If we are seeking sustainability, we must focus on the concrete

Unquestionably, in the coming years, the survival of the human species on earth will be greatly influenced by the rational use of natural resources; which will require a change in mentality and strategies from the construction industry.

Therefore, sustainability is an expression of social responsibility that has to do with saving non-renewable natural resources, with respect for the environment and that is applied over time. Global warming due to the emission of CO2, increasing landfill sizes, and pollutions are the result of these impacts. Rising population density and increasing demand for concrete have exacerbated the situation. Thus, it is required to go for sustainable concrete construction practices.

Concrete is the most widely used synthetic material in the world but also one of the most environmentally unfriendly. Its manufacture alone is responsible for about 5% of global carbon dioxide (CO2) emissions. The effect of concrete is taking place in different stages from the extraction of the raw material until the end of structure life.  In fact, the International Energy Agency (IEA) estimates that for every kilogram of cement produced, around the same amount of CO2 is released into the atmosphere.

Concrete is a construction material that is basically constituted by the mixture of aggregates, cement, and water, and on some occasions, it also includes components such as additives and additions to improve, change or promote new properties. This material has been known since ancient times and is still used successfully today for its many advantages and applications. At present, there are massive, reinforced, precast, prestressed concrete, and many more, but little is known about and uses sustainable concrete.

BIO-CONCRETE – Development of a bacteria-based self-healing concrete

At the Technical University of Delft, in the Netherlands, Henk Jonkers have developed bio-concrete, a material that is literally alive and that can regenerate the wear and tear of buildings.

The extraordinary properties of this material are due to tiny living beings: bacteria. To prepare bio-concrete, traditional concrete is mixed with strains of the Bacillus Pseudofirmus bacteria that in their natural state can even inhabit environments as hostile as active volcano craters. The incredible thing about these bacteria is that they form spores and can survive for more than 200 years in the building.

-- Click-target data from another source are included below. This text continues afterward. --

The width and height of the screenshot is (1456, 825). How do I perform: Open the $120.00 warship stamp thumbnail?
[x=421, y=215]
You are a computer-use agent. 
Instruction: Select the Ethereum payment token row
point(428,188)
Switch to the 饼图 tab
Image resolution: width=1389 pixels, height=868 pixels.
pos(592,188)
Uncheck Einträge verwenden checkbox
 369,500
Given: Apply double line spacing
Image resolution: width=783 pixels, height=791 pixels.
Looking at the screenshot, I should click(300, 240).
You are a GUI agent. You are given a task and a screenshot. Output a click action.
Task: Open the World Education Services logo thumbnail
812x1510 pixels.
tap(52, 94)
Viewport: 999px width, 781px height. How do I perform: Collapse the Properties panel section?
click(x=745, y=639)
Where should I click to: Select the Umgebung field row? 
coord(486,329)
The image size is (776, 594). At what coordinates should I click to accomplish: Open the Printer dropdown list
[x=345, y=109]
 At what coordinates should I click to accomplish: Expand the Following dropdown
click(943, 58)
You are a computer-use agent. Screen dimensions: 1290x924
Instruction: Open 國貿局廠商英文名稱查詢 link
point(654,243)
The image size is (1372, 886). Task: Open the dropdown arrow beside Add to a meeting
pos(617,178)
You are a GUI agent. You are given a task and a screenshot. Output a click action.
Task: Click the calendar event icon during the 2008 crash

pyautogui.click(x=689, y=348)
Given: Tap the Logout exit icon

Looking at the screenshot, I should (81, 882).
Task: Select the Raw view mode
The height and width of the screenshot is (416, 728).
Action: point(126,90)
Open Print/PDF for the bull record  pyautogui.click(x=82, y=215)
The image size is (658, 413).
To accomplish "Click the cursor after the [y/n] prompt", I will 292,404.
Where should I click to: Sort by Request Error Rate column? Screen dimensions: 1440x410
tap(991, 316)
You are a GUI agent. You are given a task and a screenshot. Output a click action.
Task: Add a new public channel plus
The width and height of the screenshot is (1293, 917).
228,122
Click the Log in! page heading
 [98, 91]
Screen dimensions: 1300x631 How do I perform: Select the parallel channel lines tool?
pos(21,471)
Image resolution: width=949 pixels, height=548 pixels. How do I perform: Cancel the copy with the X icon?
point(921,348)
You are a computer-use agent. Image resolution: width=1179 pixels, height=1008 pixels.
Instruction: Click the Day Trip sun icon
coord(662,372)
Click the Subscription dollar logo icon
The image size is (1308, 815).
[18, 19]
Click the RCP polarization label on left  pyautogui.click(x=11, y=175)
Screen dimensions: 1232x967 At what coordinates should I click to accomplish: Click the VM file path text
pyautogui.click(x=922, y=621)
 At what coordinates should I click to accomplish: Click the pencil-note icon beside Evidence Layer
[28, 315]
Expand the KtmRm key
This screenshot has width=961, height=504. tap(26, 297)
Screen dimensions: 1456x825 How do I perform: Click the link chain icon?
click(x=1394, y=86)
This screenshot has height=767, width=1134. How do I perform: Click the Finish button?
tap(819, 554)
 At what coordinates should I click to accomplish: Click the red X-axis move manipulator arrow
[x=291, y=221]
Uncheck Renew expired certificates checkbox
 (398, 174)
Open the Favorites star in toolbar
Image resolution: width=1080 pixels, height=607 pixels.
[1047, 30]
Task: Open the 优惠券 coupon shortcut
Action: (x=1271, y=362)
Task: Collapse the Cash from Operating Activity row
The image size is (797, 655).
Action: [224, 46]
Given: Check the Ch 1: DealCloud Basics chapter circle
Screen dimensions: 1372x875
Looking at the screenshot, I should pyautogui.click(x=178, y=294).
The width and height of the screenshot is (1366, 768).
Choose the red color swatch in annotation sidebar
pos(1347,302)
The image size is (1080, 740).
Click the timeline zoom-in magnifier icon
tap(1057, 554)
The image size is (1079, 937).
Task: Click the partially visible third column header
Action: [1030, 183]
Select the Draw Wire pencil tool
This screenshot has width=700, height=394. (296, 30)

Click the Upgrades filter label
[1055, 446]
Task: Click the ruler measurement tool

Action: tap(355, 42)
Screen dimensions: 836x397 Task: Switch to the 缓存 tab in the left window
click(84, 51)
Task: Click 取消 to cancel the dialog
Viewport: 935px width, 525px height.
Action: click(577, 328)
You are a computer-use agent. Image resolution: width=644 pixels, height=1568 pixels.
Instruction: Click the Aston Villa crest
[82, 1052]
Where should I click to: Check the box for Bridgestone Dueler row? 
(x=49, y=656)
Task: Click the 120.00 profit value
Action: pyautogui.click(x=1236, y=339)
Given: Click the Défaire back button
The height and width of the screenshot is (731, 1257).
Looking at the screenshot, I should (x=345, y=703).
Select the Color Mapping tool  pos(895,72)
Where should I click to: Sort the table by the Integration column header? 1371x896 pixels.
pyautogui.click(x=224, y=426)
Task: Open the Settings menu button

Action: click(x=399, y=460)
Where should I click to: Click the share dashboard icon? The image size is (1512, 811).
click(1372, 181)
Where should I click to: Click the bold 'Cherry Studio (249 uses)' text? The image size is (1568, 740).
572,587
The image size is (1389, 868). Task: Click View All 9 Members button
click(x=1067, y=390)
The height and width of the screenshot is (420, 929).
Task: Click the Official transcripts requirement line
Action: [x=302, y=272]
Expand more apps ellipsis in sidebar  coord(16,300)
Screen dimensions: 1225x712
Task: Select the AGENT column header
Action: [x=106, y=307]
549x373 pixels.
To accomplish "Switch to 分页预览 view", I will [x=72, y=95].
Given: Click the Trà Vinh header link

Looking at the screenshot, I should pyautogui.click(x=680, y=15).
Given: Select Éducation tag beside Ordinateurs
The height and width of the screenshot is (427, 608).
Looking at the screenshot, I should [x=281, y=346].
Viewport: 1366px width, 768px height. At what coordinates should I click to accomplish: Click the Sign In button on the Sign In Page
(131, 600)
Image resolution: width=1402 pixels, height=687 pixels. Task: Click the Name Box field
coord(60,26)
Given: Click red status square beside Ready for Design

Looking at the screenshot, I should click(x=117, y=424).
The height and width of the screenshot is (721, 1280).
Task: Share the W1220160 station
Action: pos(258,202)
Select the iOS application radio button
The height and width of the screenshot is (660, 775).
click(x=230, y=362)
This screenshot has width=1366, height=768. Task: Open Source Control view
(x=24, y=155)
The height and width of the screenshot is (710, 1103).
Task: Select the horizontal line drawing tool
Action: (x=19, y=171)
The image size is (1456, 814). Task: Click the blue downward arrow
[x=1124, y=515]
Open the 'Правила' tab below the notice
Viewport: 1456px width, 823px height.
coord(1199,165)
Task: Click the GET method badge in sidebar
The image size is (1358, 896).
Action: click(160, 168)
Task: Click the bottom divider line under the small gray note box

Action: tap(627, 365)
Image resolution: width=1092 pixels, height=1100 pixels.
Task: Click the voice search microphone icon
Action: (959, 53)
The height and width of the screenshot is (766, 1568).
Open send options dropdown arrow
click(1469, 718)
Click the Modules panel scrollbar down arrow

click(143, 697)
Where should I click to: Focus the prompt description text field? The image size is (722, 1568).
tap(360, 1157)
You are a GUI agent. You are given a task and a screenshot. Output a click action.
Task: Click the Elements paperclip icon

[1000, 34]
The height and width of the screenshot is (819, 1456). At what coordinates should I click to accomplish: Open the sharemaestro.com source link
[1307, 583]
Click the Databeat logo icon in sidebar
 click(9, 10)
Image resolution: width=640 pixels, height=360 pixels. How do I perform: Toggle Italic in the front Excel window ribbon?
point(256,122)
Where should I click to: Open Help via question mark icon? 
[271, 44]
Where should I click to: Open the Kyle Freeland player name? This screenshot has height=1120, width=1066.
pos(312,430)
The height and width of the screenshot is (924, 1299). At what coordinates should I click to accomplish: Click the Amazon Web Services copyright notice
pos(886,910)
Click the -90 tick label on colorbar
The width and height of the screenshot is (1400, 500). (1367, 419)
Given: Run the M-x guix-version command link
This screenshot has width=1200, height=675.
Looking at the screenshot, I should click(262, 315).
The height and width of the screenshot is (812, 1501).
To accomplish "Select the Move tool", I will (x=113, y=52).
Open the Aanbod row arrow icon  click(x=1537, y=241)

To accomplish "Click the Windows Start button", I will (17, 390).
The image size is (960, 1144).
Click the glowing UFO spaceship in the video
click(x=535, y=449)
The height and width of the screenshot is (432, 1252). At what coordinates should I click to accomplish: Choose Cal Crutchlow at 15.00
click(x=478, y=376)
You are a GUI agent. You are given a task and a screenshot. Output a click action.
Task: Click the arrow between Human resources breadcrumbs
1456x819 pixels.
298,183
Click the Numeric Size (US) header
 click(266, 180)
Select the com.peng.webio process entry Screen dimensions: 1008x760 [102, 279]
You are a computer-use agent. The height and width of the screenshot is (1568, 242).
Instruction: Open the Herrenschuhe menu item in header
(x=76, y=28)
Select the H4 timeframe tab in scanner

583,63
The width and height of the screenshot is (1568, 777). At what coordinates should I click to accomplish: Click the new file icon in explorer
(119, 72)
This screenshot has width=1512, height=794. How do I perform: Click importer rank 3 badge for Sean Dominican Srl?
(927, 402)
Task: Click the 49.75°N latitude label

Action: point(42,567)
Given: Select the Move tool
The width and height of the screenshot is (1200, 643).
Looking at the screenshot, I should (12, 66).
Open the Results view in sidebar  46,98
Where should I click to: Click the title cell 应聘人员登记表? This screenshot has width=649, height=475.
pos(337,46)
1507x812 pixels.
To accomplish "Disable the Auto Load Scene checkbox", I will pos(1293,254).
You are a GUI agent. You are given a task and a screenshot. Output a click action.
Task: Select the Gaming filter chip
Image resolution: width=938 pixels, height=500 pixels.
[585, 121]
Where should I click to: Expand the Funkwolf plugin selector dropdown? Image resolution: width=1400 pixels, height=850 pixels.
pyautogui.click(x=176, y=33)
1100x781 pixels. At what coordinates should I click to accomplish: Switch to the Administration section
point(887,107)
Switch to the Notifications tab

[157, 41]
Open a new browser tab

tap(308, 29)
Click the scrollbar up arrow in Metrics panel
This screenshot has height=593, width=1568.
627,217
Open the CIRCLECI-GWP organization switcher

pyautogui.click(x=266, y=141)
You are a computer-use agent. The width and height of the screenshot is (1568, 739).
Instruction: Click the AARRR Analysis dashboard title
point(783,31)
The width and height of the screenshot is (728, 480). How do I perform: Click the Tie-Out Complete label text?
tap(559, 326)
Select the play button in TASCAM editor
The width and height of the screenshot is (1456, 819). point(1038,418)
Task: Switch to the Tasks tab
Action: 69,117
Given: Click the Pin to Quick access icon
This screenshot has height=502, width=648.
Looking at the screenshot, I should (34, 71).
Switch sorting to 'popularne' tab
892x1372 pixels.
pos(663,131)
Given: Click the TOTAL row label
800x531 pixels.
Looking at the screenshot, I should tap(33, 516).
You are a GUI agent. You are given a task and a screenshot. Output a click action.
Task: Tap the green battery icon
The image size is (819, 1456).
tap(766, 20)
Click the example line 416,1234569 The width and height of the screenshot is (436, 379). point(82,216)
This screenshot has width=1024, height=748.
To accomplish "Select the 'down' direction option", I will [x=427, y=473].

When cracks form in buildings built with this material, the bacteria that inhabit it are exposed to the elements, mainly water. The moisture that penetrates the fissures “awakens” the microorganisms that begin to feed on calcium lactate and, as a final product of their digestion, they secrete limestone. This material seals the cracks in the bio-concrete in as little as three weeks.

There is no limit to the length of the crack that the material can repair, from centimeters to kilometers. However, the cracks must not have a width greater than 8 millimeters.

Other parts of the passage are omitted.